HuGENet™ Case Study
Factor V Leiden and Venous Thrombosis Objectives
After reading this case study, you should be able to:
- identify key characteristics of the study population (cases and controls) that should be described when reporting results of gene-disease association studies.
- summarize gene-disease associations in terms of absolute, relative and attributable risks.
- discuss possible implications of the findings for researchers, people with Venous Thrombosis, and people with one or more of the newly described Factor V Leiden variants.

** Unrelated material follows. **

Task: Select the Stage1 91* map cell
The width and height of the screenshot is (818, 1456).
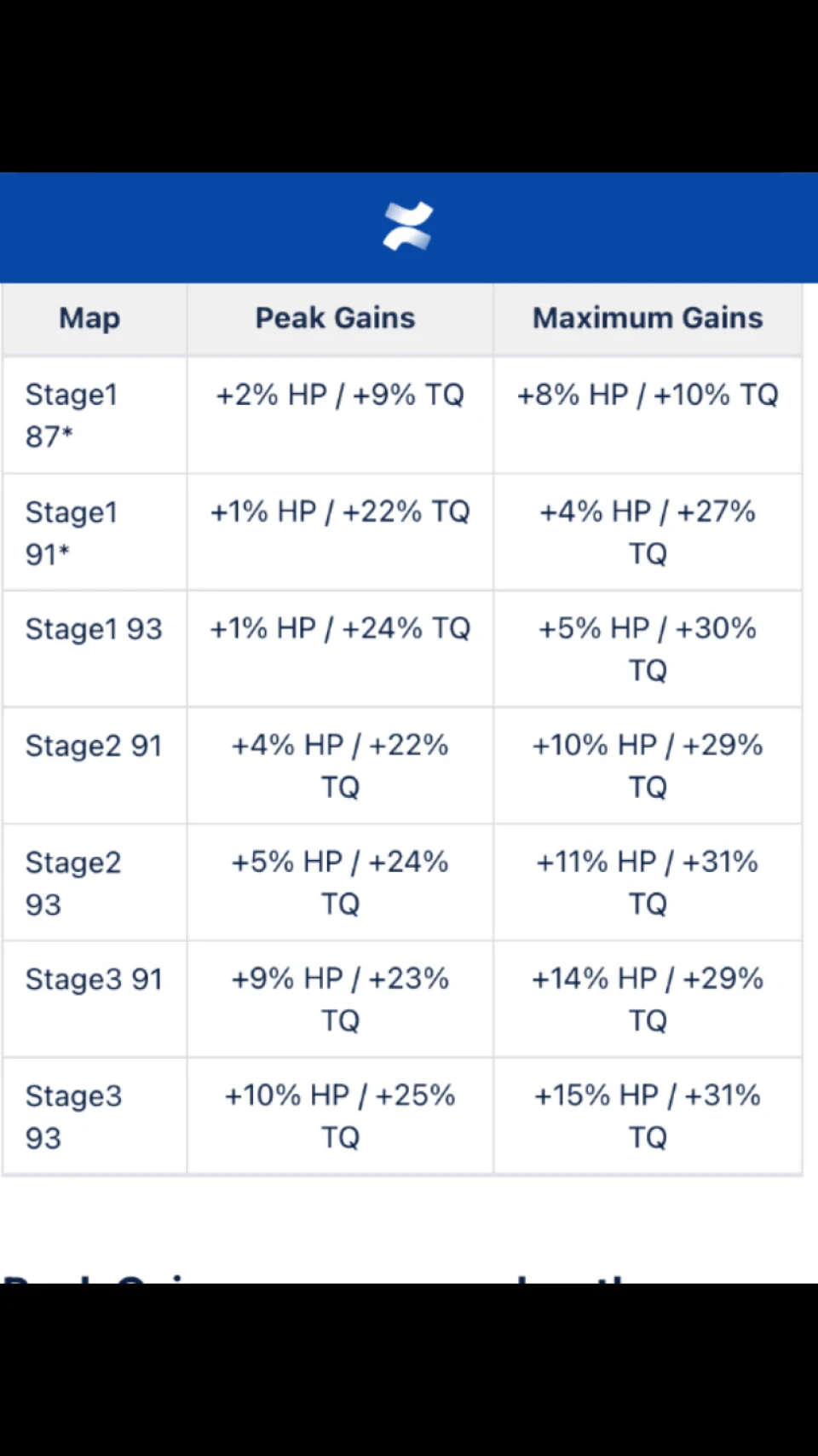Action: coord(95,532)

Venous thrombosis is an important cause of morbidity; incidence is low in young people but increases with age to 1% per year in the elderly. In a small proportion of cases, venous thrombosis leads to pulmonary embolism, which can be fatal. Persons with an initial venous thrombosis are at increased risk for recurrence; however, long-term use of anticoagulant prophylaxis can result in major hemorrhagic complications. This challenging clinical problem has received new attention since the discovery of certain genetic variants that increase susceptibility to venous thrombosis.

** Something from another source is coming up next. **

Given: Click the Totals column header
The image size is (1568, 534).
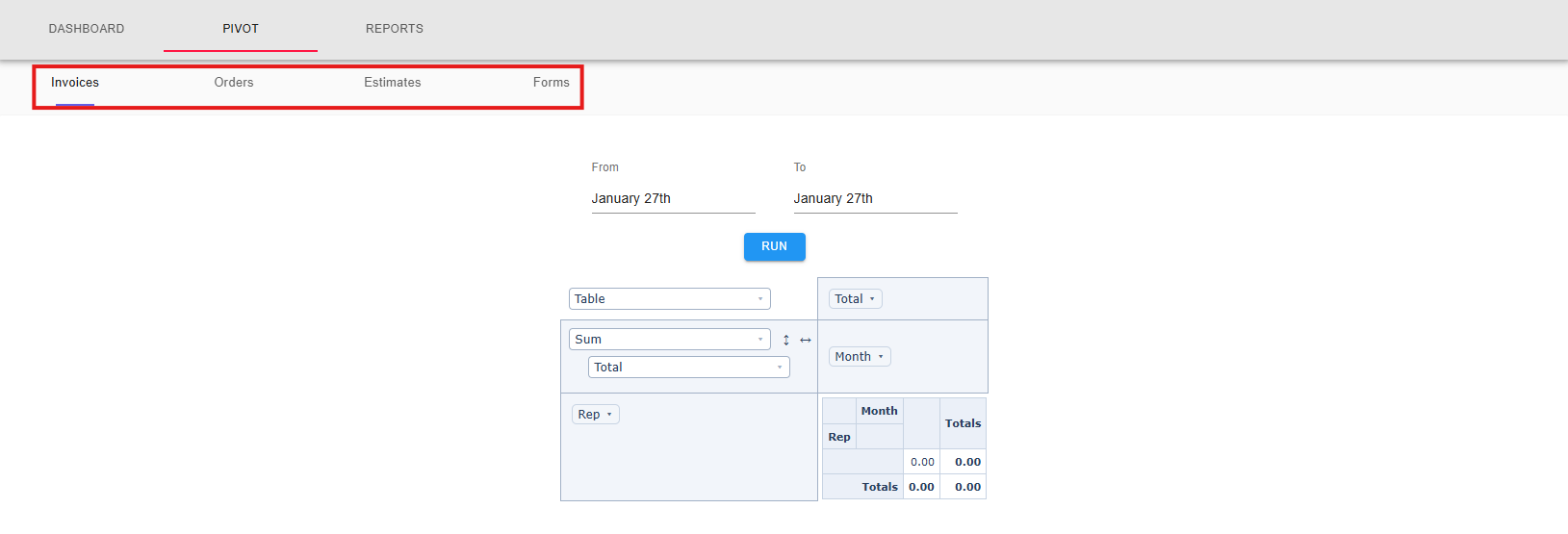Looking at the screenshot, I should click(964, 423).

Under normal conditions, procoagulant and anticoagulant factors in the blood are in balance. However, persons with inherited alterations in proteins that promote or prevent coagulation may be predisposed to excessive bleeding (as in hemophilia) or clotting (thrombophilia). Persons with thrombophilia are at increased risk of developing clots that obstruct blood flow locally or that detach and embolize. Environmental factors that cause vascular injury (e.g., surgery), stasis (e.g., prolonged immobility), or increased coagulability (e.g., hormone use) interact with genetic susceptibility to increase the risk for thrombosis.

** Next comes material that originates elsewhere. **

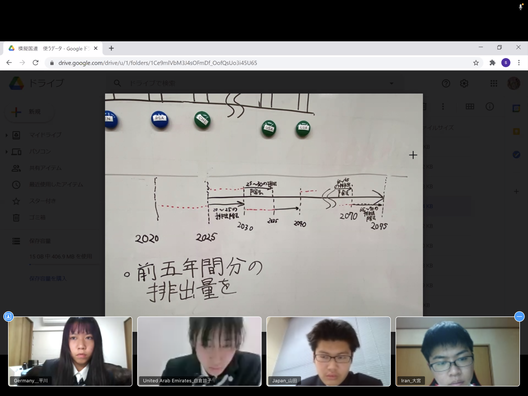Click the blue minus circle on the video strip

tap(519, 317)
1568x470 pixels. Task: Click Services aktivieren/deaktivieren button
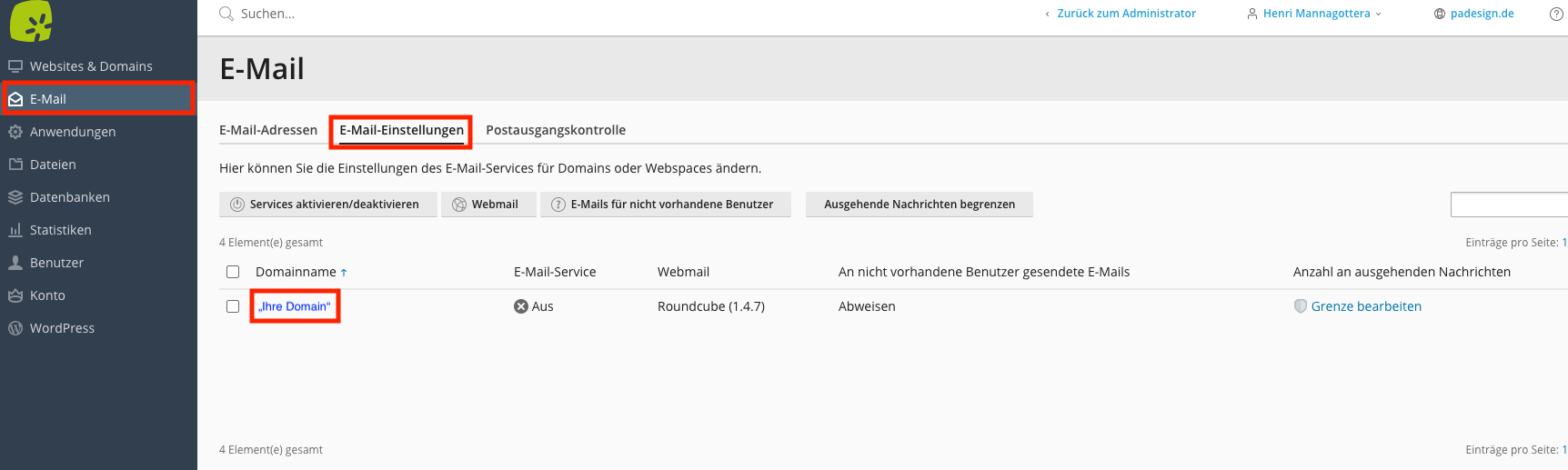click(x=328, y=205)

Mechanisms controlling coagulation are complex, involving many different proteins. The schematic below represents a portion of the feedback mechanism that regulates the conversion of prothrombin to thrombin in the intrinsic pathway.
Resistance to activated protein C, a natural coagulant, was first described in 1993 and subsequently recognized as the most common cause of inherited thrombophilia. In most cases, it results from a point mutation in the factor V gene, G1691A, which slows the inactivation of factor V and thus favors conversion of prothrombin to thrombin.
- Seligsohn U, Lubetsky A. Genetic susceptibility to venous thrombosis. New Engl J Med 2001;344:1222-1231.
- Vandenbroucke JP, Koster T, Briet E, Reitsma PH, Bertina RM, Rosendaal FR. Increased risk of venous thrombosis in OC users who are carriers of factor V Leiden mutation. Lancet 1994;344:1453-157.